The first coin in the series, dated 2019, depicts Mesopotamia. The civilization, located between Tigris and the Euphrates Rivers, is credited with some of the most important developments in early human history. The other five coins in the series depict ancient Egypt, the Incas, the Scythians, India, and China.

The Gold of Mesopotamia coin features a portrait of the legendary ruler King Nebuchadnezzar II (circa 640-562 BC) wearing a horned crown. According to the Book of Daniel in the Old Testament, Nebuchadnezzar erected a huge golden statue and made his subjects worship it on bended knee. As in other civilizations, the ownership of gold was associated with high standing in Mesopotamia. It was reserved for the powerful, and all gold had to be handed over to the ruling class and the religious authorities. Mesopotamian gold was mainly sourced from Egypt, where it was believed that the streets were paved with the precious metal.
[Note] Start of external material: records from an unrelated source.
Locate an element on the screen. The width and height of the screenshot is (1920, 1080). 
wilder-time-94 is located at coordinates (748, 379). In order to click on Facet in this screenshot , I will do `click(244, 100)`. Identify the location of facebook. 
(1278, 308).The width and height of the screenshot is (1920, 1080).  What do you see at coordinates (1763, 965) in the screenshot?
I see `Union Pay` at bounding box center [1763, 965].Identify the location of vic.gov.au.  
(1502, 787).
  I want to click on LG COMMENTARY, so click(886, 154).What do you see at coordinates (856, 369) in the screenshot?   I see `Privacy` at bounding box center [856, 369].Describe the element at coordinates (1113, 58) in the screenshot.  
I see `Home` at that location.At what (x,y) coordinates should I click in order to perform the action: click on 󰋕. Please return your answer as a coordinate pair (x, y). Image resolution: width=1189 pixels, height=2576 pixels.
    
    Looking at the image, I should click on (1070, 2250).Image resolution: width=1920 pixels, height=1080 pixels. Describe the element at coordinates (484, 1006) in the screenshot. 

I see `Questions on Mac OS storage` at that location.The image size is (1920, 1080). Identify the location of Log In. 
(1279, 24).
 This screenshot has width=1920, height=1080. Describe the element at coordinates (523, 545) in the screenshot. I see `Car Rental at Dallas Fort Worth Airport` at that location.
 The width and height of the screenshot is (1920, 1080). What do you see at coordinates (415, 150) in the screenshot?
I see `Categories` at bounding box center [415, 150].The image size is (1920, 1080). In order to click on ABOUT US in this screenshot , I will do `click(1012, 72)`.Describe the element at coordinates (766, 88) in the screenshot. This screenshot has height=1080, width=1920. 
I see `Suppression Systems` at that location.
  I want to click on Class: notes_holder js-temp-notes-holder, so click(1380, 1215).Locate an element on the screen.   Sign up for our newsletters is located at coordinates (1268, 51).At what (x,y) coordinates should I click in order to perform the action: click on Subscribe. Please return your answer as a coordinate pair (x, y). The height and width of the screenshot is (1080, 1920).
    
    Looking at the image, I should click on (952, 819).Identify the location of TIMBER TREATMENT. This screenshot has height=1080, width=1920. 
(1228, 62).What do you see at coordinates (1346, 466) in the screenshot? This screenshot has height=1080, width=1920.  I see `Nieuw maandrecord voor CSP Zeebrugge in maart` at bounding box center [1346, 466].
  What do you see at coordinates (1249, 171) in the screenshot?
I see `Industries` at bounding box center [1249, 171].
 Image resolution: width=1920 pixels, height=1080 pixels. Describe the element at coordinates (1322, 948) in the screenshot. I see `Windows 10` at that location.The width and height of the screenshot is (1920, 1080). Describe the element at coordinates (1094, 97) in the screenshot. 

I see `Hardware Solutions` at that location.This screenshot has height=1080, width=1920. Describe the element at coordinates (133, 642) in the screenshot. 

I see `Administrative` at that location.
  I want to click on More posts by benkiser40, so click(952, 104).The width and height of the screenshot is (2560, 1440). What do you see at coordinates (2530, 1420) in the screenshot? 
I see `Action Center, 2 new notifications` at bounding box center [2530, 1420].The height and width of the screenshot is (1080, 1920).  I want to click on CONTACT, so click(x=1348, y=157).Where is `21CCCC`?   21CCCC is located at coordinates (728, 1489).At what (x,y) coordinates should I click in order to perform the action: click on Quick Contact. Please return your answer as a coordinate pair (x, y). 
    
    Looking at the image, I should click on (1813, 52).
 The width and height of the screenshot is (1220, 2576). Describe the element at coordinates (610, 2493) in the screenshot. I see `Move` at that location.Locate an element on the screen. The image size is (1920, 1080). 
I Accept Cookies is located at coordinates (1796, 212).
The obverse side of the coin shows a bull’s head from a detail found on the Golden Lyre of Ur. It was discovered in 1929 in the Royal Cemetery of Ur, located in present day Iraq. Created approximately 4,500 years ago, the lyre is considered to be one of the world’s oldest surviving stringer instruments.

The Gold of Mesopotamia coin was designed by Mag. Helmut Andexlinger and Herbert Wähner, both of the Austrian Mint. It measures 30.00 mm and weighs 15.78 grams.